Türchen Nummer SECHZEHN: I really heart dirty lyrics!

Dass ich nicht unbedingt von der prüden Sorte bin, ist wohlweislich schon bekannt. Auch Personen, die mich wenig bis gar nicht kennen. Da helfen nicht einmal mehr vermeintlich unschuldige Sailor-Moon-Zöpfe als Tarnung. Glauben Sie mir. Ich hab das alles schon ausprobiert. Aber so wirklich abkaufen will mir das trotzdem niemand. Also, überhaupt und absolut gar keiner. Nicht einmal geschenkt. Keine Ahnung, wieso, weshalb oder warum dem so ist. Egal. Macht so ohnehin mehr Spaß.
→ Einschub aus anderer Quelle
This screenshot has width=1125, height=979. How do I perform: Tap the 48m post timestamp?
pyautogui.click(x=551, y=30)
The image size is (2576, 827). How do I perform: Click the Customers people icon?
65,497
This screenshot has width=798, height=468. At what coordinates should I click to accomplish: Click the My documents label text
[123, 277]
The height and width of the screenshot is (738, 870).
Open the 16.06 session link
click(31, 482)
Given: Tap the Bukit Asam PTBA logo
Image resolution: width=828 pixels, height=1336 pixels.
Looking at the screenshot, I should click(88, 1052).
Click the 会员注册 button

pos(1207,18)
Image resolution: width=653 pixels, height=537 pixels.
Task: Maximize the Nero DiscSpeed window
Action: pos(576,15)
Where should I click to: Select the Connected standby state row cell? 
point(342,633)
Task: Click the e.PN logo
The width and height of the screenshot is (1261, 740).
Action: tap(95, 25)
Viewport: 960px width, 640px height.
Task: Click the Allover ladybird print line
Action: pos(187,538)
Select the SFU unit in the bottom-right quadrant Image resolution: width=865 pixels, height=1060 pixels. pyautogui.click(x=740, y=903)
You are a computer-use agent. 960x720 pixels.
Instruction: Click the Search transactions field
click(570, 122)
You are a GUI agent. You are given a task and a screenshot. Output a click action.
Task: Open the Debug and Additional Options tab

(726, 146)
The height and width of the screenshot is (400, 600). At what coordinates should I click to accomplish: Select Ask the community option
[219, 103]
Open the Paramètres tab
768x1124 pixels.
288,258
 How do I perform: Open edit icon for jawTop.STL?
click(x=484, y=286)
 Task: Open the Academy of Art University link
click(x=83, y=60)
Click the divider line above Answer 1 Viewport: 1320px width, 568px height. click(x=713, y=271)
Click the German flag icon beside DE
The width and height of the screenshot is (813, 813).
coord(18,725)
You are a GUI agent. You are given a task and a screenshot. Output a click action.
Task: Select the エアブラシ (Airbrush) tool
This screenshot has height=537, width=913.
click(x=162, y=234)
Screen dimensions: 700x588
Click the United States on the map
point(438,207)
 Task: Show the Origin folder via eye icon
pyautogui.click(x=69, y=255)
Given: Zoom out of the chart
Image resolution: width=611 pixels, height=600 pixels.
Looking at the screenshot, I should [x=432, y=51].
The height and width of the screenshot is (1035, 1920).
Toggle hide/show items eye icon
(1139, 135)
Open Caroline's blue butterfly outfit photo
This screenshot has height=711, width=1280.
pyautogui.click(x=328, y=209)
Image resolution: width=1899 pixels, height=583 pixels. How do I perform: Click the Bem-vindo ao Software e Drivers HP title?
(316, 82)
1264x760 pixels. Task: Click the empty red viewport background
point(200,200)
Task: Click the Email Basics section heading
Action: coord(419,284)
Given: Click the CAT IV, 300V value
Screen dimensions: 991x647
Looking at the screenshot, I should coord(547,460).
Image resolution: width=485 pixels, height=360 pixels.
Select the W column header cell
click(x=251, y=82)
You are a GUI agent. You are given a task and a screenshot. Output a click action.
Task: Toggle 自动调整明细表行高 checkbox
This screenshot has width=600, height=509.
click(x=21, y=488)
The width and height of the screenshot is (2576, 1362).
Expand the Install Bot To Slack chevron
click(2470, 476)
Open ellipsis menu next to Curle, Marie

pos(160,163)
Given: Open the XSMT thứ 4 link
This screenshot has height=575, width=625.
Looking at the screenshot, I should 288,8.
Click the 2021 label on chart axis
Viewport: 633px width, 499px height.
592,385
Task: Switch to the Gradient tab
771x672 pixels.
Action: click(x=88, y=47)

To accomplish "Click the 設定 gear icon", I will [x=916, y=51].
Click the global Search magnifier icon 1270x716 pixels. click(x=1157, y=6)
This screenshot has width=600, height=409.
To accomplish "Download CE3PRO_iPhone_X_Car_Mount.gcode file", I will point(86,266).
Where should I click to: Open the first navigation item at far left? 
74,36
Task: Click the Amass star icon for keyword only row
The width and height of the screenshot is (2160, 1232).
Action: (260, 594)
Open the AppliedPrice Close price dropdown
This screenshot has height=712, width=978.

Noch spaßiger wird diese Angelegenheit, wenn man auf Leute trifft, denen sowohl dasselbe Schicksal als auch derselbe Musikgeschmack widerfahren ist. Da kann es schon mal vorkommen, dass man sich gegenseitig auf gewisse Pinnwände von gewissen sozialen Online-Netzwerken meist sehr graphische Sauereien hinnagelt. Aber nicht nur um andere Menschen zu irritieren. Nein. Dies ist lediglich ein unheimlich amüsanter Nebeneffekt. Der tatsächliche Sinn dahinter ist nämlich jener – man möge es nun glauben oder nicht – den jeweils anderen auf ein musikalisches Kunstwerk hinzuweisen, das rein zufälligerweise die jeweilige, meist graphische Sauerei als Textzeile beinhaltet. Wenn sich dann noch im dazugehörigen Video – natürlich ebenso rein zufällig – ein nackte Amanda f*cking Palmer räkelt, dann immer her mit dem Zeuch! Ich bin für soetwas absolut jederzeit und rund um die Uhr zu haben. Wirklich. Immer. Und ja, das war gerade eine Aufforderung.